Start of Block

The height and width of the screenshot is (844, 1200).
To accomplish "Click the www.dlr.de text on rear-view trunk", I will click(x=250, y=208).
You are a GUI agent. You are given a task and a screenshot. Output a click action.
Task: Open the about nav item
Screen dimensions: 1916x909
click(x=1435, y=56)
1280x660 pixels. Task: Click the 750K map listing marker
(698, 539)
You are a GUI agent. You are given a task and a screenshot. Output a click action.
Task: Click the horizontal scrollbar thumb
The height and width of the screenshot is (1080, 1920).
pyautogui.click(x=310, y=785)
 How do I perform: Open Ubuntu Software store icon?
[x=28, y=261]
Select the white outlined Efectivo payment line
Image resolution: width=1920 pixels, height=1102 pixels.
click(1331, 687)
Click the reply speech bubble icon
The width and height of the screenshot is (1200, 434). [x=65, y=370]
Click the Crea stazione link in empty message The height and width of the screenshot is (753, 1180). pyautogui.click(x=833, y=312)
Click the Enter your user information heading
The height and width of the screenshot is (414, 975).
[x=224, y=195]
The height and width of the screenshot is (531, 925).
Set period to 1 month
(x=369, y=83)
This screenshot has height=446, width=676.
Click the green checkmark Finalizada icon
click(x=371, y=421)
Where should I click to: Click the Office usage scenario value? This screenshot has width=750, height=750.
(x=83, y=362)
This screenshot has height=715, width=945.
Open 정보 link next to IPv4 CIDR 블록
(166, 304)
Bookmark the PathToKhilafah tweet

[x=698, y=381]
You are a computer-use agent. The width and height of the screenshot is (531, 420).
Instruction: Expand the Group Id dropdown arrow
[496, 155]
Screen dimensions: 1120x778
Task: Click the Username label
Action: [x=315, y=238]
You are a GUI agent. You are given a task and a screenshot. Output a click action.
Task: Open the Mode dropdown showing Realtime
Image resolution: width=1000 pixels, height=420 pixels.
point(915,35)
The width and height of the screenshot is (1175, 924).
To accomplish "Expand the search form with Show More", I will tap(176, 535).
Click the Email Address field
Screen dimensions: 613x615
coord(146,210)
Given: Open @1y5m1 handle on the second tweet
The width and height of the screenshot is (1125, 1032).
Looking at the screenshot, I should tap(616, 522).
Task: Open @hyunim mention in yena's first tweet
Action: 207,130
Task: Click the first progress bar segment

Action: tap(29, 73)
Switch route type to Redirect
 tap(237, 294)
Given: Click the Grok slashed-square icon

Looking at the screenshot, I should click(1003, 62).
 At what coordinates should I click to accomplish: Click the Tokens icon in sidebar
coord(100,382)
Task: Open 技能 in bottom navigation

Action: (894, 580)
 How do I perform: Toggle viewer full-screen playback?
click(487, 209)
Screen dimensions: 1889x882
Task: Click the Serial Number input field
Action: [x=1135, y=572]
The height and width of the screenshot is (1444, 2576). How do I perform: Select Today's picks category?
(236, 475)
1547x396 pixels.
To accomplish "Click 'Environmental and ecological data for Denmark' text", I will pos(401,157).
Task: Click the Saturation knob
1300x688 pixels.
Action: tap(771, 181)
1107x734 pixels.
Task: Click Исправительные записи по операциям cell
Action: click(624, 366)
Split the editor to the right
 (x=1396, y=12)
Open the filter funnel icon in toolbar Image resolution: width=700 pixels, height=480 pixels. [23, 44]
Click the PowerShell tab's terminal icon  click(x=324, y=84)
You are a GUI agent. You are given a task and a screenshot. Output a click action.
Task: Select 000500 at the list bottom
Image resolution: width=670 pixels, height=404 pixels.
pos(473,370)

End of Block

* Work order:
Please copy out each line of the material that contains the string "text".

* Response to this exercise:
To accomplish "Click the www.dlr.de text on rear-view trunk", I will click(x=250, y=208).
To accomplish "Click 'Environmental and ecological data for Denmark' text", I will pos(401,157).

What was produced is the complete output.